From Greasy Fingers to Audit Triggers
April 23, 2025

Over the last several months, we’ve been writing about common compliance challenges we at STC have observed in our experience conducting mock DOT compliance audits for clients. This month, we’ll be highlighting common problems we see when reviewing vehicle maintenance files.  

Producing thorough, compliant vehicle maintenance files is a challenge for almost every fleet we investigate. The challenge is inherent to the nature of the trucking industry. 

Each vehicle maintenance file has a combination of three buckets of activity: preventative (or scheduled) maintenance, demand maintenance, and emergency maintenance. Often, each of these is handled by a combination of vendors and at different intervals for different types of equipment, making compiling and maintaining a complete set of record, often provided in a combination of paper and electronic format, of a vehicle’s maintenance difficult.  

Preventative maintenance. This refers to routine inspection and maintenance activities that can be scheduled ahead of time. The schedules are often determined by the original equipment manufacturer’s recommendations and handled either in-house or via a maintenance agreement with a reputable third-party shop. In general, most motor carriers have a handle on this, though producing paperwork that can demonstrate compliance can be a challenge. Motor carriers should be sure they have a record of the recommended inspection and maintenance schedules for each vehicle and that they can trace work orders back to those repairs, confirming they were completed on time.  

Demand maintenance. This refers to the protocol motor carriers use to identify maintenance problems on the fly. Think driver vehicle inspection reports (DVIRs), pretrip inspections, and the processes that go into ensuring required repairs are made before the truck is dispatched. This one can be the most challenging for carriers and drivers who are disincentivized to identify pending maintenance problems. That’s because waiting for repairs can mean a service failure and/or fewer miles in the driver’s next paycheck. As a result, this sometimes becomes a proforma exercise that lacks scrutiny or oversight. Many motor carriers have daily electronic DVIR programs that almost never identify critical equipment defects. If they do, they may go unresolved for days or even weeks because motor carriers fail to close the loop on the process. Any DVIR that indicates a safety-related vehicle defect must be reviewed, repaired (if necessary), and signed off on by a manager or a mechanic before the truck is dispatched again. Furthermore, the next driver to operate that vehicle must review the previous day’s DVIR and certify the vehicle is safe to operate.  

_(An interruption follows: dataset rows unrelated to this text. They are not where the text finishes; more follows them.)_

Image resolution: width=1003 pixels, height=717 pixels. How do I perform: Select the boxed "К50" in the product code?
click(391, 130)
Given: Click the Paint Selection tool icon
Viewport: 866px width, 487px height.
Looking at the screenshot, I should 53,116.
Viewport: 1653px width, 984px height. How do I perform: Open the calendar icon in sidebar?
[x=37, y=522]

Emergency maintenance. Emergency maintenance often kicks in when the two previous inspection and maintenance types are ineffective. Think of a truck being put out of service following a roadside inspection or stranded on the side of the road due to an unanticipated part failure. This is the most expensive category of maintenance problems and often relies on mobile mechanics to resolve. The major compliance challenge here is often collecting and filing the repair orders that demonstrate that out-of-service orders or roadside calls were corrected before the vehicle was allowed to continue down the road. Investigators will insist on seeing these records in the vehicle file and will look to match these repair orders with roadside inspection reports or DVIR entries or lack thereof. The major challenge for carriers here is that these records are seldom integrated with the fleet management software they use to monitor vehicle wellness or retained in vehicle maintenance files.  

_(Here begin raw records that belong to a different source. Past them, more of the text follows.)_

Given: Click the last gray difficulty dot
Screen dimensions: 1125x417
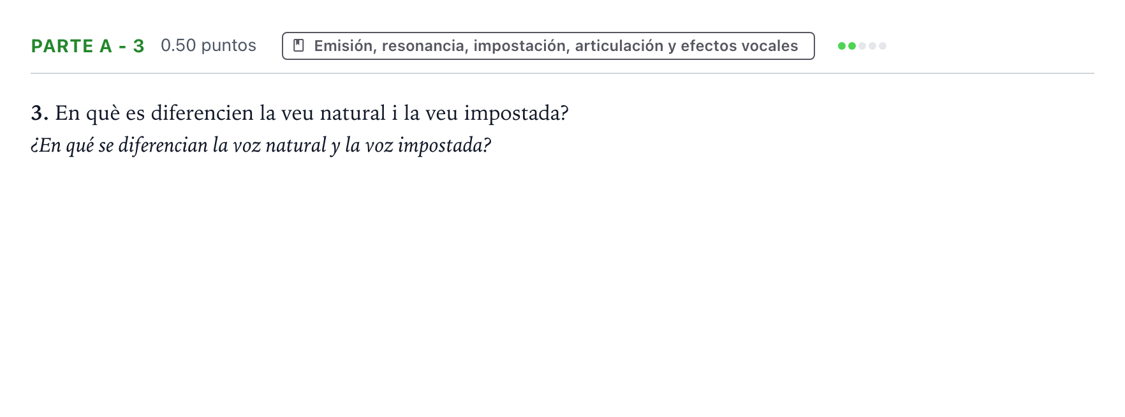Looking at the screenshot, I should [x=883, y=46].
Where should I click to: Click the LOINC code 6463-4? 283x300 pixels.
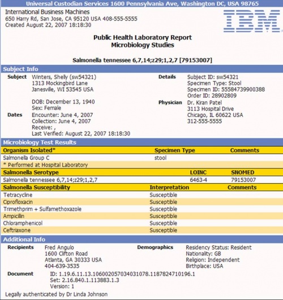coord(198,180)
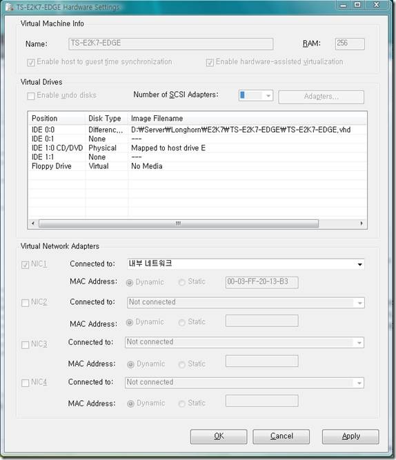Select the IDE 1:0 CD/DVD row
The image size is (396, 460).
click(197, 148)
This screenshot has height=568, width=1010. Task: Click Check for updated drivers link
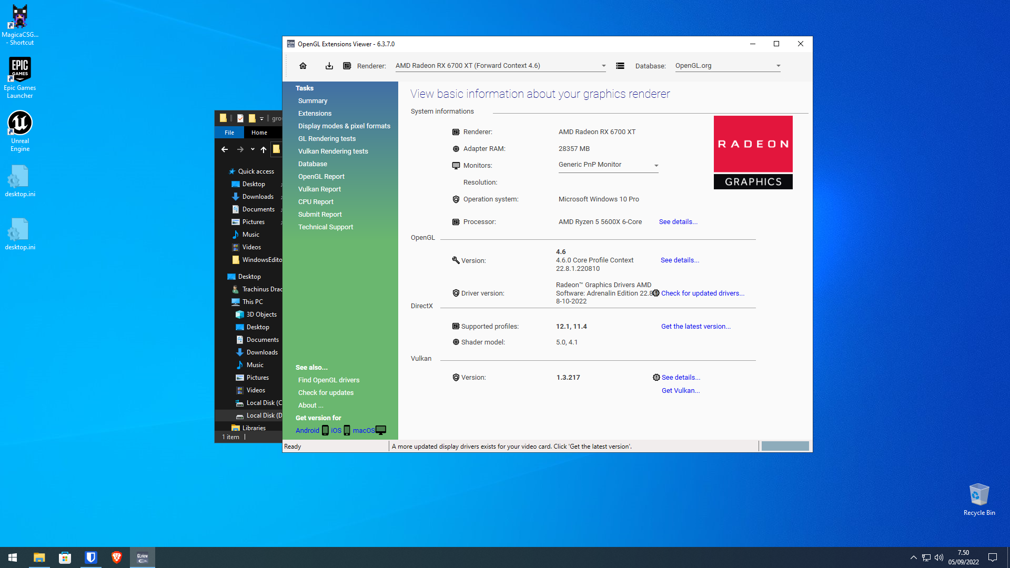[x=702, y=293]
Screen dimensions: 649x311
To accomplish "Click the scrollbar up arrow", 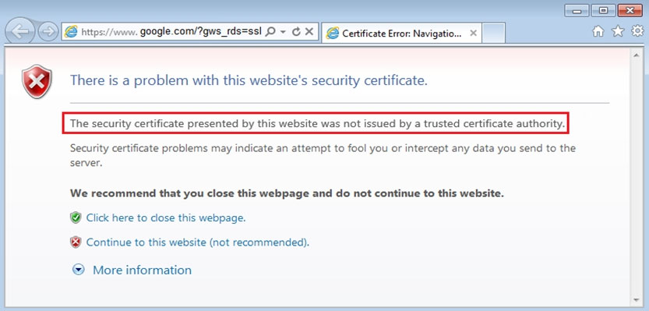I will point(636,55).
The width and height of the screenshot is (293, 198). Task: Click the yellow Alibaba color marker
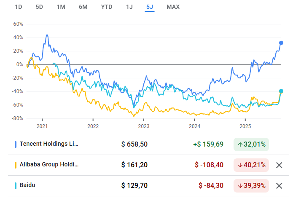click(16, 165)
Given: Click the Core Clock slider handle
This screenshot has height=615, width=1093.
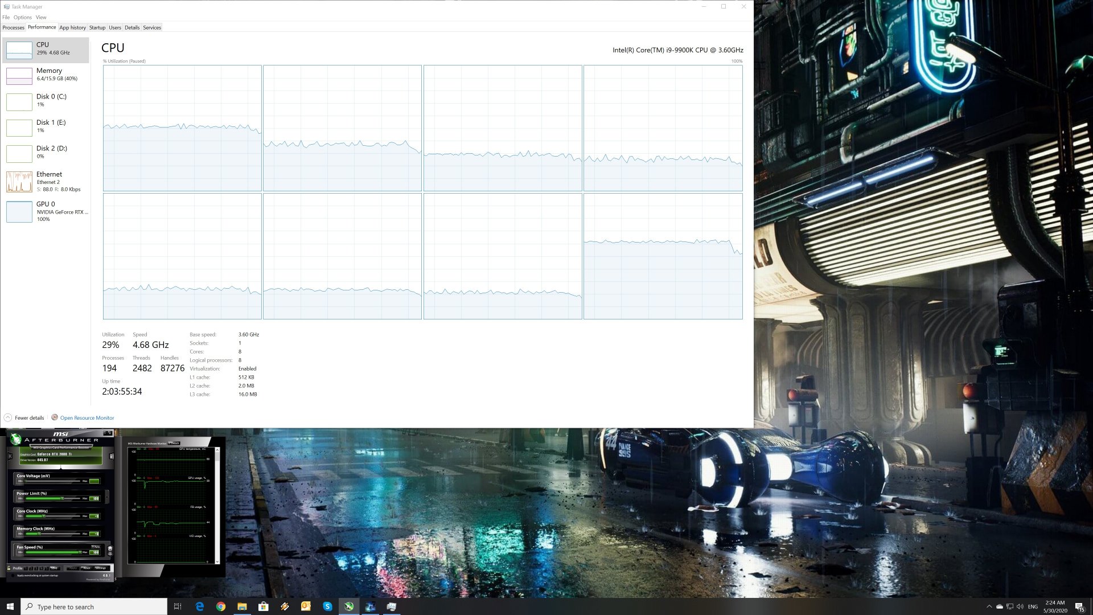Looking at the screenshot, I should tap(44, 516).
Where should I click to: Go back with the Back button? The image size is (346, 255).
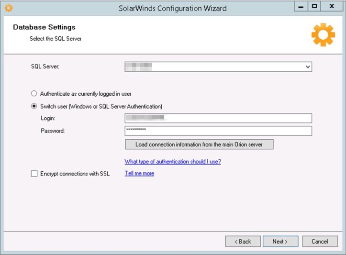(243, 242)
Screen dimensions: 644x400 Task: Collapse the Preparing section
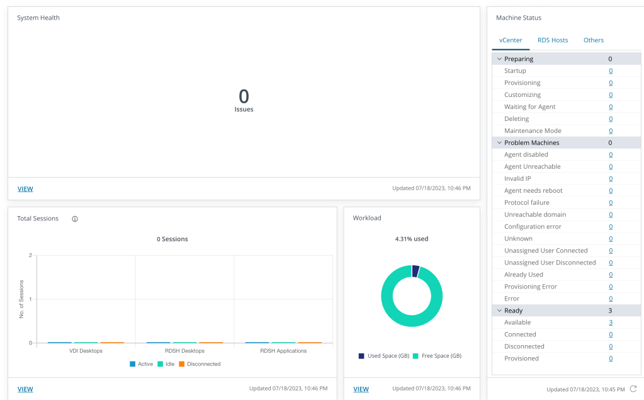499,59
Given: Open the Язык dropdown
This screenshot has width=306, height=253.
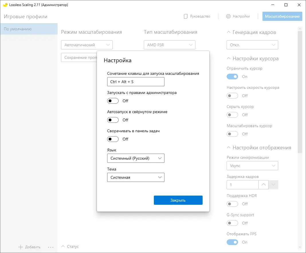Looking at the screenshot, I should point(136,158).
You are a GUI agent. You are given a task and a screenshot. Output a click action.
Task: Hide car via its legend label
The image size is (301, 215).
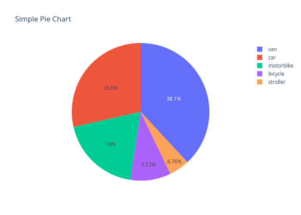[272, 58]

For many motor carriers, each maintenance category is handled using different protocols, often by varying people or vendors who rely on different documentation or software suites to track invoices and submit work orders. When asked by an investigator, motor carriers must produce complete vehicle maintenance files, regardless of which process or vendor handled the issue. The ability to combine these processes into one coherent record is a universal challenge. Those who master it will rise to the top and stay off the radar of inspectors.